1988 Volume 6 Issue 1 Pages 128-132
An author's previous paper on heat-treating of Type 316L weld metal revealed that the decomposition of δ ferrite in the weld metal (EWM) containing mainly an eutectic δ-ferrite occured rapidly as compared to that in the weld metal (PWM) containing mainly a primary δ ferrite and this reason was attributed to the difference in the lattice coherency at the δ/γ interface.
In this paper, to clarify metallographically the results described above, the precipitation process of M23C6 and sigma phases was investigated by transmission electron microscopy using the weld metals heattreated at 923 or 1123K.
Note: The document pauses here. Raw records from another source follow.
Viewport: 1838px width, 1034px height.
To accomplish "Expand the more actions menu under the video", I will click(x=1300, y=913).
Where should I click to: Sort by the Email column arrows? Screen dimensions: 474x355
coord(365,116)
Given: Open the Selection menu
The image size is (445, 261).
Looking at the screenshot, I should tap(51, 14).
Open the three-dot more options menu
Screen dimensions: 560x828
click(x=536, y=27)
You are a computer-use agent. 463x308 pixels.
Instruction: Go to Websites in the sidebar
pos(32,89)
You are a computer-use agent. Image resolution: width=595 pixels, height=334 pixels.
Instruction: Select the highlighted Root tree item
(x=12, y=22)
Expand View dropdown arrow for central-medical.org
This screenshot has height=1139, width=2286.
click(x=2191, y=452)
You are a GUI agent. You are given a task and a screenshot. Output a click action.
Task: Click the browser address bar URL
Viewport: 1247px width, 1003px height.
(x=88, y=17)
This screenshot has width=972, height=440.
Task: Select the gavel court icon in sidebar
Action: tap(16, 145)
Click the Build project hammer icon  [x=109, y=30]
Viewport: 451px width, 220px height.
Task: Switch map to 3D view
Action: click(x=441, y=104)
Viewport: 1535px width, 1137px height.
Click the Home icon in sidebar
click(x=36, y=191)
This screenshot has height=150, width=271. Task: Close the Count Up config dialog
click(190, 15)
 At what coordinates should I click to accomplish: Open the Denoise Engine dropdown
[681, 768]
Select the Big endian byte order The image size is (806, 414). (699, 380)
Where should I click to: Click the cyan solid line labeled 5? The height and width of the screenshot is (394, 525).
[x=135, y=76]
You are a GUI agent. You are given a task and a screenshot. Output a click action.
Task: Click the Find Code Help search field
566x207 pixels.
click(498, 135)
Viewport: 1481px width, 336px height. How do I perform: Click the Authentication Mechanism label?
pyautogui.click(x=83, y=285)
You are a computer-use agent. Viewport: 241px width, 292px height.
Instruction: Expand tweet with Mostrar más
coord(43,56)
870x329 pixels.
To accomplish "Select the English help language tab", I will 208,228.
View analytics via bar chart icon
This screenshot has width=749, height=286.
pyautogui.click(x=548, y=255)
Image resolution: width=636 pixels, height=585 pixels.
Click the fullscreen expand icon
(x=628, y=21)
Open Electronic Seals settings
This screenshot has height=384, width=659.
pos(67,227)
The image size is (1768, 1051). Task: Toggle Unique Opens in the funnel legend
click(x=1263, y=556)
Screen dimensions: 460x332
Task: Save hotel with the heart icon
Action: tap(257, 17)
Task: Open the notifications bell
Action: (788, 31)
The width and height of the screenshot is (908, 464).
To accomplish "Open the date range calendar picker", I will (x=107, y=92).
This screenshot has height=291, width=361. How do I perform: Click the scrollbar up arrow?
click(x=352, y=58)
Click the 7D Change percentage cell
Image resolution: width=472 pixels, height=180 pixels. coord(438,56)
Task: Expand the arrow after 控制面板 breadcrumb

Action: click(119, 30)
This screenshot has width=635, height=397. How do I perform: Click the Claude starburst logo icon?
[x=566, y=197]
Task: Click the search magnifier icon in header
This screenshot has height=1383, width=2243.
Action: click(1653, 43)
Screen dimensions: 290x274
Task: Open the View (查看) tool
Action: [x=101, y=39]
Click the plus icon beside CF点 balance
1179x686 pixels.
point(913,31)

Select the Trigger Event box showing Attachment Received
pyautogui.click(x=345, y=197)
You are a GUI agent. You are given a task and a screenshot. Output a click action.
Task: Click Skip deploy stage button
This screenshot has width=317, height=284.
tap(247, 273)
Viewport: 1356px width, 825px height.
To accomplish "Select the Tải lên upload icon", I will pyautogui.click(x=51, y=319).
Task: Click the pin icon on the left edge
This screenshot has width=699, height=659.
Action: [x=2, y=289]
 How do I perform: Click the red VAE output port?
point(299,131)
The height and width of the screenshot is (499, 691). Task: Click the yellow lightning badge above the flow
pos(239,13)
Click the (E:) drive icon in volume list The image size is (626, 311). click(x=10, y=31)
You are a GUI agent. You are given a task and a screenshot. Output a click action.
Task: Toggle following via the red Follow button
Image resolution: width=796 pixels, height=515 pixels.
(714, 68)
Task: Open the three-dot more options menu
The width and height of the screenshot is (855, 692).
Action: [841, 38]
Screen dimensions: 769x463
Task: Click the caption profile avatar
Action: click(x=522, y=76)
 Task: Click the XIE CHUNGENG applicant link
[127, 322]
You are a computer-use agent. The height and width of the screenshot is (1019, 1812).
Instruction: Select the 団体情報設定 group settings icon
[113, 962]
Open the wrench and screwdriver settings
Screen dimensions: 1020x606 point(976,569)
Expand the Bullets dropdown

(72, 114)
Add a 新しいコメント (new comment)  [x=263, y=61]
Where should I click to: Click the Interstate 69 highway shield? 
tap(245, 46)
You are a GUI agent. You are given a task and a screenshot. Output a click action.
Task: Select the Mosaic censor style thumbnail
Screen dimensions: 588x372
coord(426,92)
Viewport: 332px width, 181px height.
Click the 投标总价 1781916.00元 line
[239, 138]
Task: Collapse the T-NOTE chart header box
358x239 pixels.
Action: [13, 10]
In the EWM specimen, at both the heat-treating temperatures, the M23C6 phase precipitated initially at the δ/γ interface and then within δ ferrite grains and the precipitation of σ phase occured finally. However, in the PWM specimen, the precipitation of M23C6 could not be observed at all within δ ferrite grains. This suggests that M23C6 formed readily in the EWM specimen, of which the δ ferrite phase contained larger amounts of molybdenum than that in the PWM specimen.
On the other hand, the M23C6 at δ/γ interface in the EWM specimen precipitated rapidly and in large amount, comparing with that in the PWM specimen. Particularly, as this tendency was remarkable at 1123K, the coherency of the δ/γ interface was considered to influence considerably the precipitation of M23C6.